*WORK REQUEST*.
Repeat exactly, and only, the lines below starting at the line that contains "Screen dimensions: 700x500" and ending at the line that contains "Task: Click the Styra navbar search icon", inclusive of both.

*INFORMATION*.
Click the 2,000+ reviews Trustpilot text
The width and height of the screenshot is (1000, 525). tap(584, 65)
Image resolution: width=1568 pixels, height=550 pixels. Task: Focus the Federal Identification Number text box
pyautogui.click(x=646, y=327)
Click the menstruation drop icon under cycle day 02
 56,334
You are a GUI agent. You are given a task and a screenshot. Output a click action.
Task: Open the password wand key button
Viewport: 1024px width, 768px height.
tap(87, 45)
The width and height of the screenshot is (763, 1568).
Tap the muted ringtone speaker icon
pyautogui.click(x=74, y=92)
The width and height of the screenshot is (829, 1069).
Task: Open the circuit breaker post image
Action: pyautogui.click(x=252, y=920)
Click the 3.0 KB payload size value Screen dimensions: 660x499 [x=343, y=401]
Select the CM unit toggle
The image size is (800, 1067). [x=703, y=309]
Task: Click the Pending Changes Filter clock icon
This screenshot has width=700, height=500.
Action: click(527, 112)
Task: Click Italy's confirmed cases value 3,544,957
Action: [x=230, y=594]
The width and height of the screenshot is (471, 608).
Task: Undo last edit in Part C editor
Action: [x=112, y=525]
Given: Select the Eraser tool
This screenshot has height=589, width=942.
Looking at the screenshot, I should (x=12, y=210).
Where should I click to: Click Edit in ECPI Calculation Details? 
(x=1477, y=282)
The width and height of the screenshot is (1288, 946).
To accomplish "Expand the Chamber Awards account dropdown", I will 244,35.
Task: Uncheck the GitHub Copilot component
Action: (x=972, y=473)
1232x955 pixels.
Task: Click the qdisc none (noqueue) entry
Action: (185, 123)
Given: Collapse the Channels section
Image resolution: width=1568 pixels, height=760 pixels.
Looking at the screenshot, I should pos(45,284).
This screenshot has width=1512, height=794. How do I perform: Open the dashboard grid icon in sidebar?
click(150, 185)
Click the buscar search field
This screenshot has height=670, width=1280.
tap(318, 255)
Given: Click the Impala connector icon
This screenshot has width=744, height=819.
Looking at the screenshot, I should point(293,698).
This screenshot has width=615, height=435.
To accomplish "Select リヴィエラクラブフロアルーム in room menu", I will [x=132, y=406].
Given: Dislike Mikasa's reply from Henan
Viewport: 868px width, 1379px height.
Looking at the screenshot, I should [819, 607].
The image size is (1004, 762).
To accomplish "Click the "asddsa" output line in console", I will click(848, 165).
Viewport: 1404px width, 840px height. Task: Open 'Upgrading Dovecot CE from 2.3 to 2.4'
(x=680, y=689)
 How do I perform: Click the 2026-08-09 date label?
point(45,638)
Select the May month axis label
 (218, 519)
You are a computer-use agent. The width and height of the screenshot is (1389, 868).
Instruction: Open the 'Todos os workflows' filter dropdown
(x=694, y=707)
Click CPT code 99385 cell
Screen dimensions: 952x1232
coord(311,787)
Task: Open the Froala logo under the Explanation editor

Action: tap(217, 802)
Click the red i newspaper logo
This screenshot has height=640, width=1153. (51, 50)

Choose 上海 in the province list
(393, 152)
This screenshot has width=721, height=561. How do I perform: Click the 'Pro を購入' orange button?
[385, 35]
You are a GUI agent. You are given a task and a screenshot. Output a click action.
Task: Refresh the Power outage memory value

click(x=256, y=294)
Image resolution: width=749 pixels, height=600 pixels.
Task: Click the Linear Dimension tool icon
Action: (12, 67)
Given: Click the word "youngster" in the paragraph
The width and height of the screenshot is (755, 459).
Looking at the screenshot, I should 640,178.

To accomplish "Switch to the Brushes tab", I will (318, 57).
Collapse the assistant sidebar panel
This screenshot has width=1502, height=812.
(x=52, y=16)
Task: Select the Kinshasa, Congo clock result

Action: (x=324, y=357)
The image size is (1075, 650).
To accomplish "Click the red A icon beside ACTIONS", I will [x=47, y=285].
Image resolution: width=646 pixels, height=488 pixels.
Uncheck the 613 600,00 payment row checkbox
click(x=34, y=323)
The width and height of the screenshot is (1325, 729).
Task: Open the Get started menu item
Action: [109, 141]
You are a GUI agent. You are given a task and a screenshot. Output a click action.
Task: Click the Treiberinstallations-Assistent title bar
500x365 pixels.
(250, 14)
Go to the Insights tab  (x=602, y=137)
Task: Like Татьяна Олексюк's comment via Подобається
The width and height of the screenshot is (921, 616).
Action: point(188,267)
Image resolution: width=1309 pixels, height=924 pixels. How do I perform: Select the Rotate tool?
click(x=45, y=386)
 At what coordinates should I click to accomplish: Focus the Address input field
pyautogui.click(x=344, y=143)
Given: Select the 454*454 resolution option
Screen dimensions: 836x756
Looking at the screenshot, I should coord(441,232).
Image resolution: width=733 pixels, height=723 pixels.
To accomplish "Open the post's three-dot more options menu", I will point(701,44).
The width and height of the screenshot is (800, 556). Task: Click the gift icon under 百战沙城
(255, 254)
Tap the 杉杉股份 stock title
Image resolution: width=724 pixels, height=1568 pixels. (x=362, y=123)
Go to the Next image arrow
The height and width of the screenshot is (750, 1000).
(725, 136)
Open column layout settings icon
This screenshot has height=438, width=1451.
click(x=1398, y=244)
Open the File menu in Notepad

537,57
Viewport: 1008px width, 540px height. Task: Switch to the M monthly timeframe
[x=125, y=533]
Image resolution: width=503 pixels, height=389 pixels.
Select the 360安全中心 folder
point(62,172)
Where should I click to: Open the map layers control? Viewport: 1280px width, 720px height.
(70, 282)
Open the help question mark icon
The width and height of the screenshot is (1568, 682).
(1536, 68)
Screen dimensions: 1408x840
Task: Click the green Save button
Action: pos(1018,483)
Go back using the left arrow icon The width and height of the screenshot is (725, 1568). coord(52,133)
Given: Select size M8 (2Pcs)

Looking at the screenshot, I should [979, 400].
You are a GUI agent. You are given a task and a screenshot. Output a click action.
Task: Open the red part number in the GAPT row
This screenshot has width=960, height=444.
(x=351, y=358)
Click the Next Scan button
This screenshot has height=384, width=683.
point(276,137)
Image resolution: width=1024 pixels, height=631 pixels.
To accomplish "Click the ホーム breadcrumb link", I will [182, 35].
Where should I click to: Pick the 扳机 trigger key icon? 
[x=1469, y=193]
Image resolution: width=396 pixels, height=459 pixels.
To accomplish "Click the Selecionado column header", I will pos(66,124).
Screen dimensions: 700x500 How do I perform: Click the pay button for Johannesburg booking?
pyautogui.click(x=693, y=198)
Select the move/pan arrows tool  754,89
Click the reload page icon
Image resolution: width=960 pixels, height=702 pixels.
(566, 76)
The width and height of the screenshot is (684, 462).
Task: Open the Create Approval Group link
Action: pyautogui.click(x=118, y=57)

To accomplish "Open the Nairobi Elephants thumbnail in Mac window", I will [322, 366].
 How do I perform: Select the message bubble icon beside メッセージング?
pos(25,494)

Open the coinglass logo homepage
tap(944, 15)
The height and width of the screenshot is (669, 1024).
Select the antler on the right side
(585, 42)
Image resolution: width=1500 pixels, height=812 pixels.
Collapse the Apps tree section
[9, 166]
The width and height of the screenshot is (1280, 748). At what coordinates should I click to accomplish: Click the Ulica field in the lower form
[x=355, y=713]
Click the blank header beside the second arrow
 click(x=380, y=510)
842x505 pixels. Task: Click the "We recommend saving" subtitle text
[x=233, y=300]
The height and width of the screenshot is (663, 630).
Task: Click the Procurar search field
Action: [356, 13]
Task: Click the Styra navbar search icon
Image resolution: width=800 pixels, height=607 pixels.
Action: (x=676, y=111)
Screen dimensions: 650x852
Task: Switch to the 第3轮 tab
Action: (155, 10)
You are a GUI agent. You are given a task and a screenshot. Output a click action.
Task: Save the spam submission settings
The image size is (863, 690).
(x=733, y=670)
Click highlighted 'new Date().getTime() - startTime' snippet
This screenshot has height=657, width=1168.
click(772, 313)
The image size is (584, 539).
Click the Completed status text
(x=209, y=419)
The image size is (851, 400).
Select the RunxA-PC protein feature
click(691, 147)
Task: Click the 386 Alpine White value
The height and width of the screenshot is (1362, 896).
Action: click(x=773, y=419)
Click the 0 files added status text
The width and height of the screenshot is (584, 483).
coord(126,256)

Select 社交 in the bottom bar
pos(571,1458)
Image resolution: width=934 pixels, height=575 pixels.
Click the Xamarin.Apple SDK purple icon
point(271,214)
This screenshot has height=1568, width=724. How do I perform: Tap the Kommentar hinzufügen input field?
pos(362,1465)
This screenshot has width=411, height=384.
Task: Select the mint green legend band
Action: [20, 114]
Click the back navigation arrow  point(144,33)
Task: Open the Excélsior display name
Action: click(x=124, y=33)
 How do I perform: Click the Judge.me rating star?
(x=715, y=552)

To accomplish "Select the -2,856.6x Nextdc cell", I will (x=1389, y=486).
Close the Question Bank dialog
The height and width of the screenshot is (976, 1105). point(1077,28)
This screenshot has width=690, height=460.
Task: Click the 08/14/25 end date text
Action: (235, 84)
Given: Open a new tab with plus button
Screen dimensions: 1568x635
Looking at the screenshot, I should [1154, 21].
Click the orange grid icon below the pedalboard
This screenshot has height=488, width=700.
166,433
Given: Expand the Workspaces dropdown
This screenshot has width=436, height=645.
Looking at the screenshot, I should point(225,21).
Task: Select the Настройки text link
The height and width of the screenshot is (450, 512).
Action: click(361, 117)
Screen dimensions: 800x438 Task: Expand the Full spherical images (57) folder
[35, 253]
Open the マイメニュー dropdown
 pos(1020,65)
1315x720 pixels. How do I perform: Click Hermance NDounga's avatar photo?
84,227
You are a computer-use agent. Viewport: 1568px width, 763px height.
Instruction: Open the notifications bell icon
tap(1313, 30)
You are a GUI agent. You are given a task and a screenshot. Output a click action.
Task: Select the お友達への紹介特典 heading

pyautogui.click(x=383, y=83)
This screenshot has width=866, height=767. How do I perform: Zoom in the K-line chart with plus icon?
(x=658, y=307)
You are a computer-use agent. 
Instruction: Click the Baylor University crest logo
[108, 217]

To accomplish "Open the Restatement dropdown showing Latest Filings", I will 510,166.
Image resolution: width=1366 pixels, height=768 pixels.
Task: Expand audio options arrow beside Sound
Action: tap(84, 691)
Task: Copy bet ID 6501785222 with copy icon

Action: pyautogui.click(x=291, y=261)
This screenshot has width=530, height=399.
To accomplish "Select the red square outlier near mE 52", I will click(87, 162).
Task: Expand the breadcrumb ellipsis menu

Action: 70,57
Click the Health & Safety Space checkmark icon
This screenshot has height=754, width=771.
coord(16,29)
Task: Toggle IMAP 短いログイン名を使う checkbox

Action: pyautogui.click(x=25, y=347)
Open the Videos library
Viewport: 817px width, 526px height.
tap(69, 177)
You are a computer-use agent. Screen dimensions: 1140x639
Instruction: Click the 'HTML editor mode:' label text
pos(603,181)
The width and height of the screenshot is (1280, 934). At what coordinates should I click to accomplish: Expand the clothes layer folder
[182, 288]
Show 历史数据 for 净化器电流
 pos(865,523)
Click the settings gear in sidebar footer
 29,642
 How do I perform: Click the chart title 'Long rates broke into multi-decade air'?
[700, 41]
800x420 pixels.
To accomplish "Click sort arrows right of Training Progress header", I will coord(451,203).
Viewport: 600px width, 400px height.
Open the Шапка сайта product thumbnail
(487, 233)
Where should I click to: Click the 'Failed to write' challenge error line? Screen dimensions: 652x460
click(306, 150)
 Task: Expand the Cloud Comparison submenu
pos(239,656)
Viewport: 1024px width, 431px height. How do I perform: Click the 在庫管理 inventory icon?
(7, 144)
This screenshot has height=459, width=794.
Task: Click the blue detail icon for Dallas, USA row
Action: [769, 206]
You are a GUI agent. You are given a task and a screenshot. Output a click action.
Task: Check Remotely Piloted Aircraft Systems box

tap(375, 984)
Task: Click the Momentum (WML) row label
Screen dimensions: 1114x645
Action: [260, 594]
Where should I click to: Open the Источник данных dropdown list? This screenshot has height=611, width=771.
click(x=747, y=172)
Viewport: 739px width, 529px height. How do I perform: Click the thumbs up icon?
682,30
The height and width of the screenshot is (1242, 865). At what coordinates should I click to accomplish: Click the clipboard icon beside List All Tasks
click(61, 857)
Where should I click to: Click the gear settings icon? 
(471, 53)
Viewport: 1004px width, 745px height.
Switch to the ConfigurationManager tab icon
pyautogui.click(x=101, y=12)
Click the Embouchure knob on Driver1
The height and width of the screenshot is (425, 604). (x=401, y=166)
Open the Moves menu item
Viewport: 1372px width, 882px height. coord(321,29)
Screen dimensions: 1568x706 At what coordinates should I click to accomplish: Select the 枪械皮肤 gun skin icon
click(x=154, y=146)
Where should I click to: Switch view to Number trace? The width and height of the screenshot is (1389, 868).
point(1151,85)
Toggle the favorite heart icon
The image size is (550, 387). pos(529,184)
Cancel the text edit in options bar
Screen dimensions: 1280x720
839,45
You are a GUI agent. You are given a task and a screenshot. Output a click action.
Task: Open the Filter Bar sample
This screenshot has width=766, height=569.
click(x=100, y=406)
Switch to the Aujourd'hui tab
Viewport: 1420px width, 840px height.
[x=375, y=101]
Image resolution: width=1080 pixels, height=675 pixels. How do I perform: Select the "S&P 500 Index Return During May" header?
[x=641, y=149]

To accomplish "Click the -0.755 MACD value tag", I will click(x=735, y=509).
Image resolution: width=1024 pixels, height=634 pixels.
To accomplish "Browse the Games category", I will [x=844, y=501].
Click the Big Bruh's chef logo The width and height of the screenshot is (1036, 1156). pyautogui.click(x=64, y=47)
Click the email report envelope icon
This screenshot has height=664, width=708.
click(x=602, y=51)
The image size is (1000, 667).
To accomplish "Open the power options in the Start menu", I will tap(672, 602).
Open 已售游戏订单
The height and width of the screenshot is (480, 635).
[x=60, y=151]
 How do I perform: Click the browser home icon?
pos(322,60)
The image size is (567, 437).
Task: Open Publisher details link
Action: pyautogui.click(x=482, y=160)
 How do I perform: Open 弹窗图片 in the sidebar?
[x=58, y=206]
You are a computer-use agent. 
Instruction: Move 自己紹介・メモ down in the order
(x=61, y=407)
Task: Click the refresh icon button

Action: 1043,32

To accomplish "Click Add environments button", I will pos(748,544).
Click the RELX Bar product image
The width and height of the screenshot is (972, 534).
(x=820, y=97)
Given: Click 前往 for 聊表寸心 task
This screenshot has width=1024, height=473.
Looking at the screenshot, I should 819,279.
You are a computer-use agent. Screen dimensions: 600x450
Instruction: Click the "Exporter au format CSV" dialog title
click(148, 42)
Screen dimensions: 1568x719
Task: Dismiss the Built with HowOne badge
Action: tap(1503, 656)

*ANSWER*.
Screen dimensions: 700x500 How do I perform: Click the pay button for Johannesburg booking?
pyautogui.click(x=693, y=198)
Select the move/pan arrows tool  754,89
Click the reload page icon
Image resolution: width=960 pixels, height=702 pixels.
(566, 76)
The width and height of the screenshot is (684, 462).
Task: Open the Create Approval Group link
Action: pyautogui.click(x=118, y=57)

To accomplish "Open the Nairobi Elephants thumbnail in Mac window", I will [322, 366].
 How do I perform: Select the message bubble icon beside メッセージング?
pos(25,494)

Open the coinglass logo homepage
tap(944, 15)
The height and width of the screenshot is (669, 1024).
Select the antler on the right side
(585, 42)
Image resolution: width=1500 pixels, height=812 pixels.
Collapse the Apps tree section
[9, 166]
The width and height of the screenshot is (1280, 748). At what coordinates should I click to accomplish: Click the Ulica field in the lower form
[x=355, y=713]
Click the blank header beside the second arrow
 click(x=380, y=510)
842x505 pixels. Task: Click the "We recommend saving" subtitle text
[x=233, y=300]
The height and width of the screenshot is (663, 630).
Task: Click the Procurar search field
Action: [356, 13]
Task: Click the Styra navbar search icon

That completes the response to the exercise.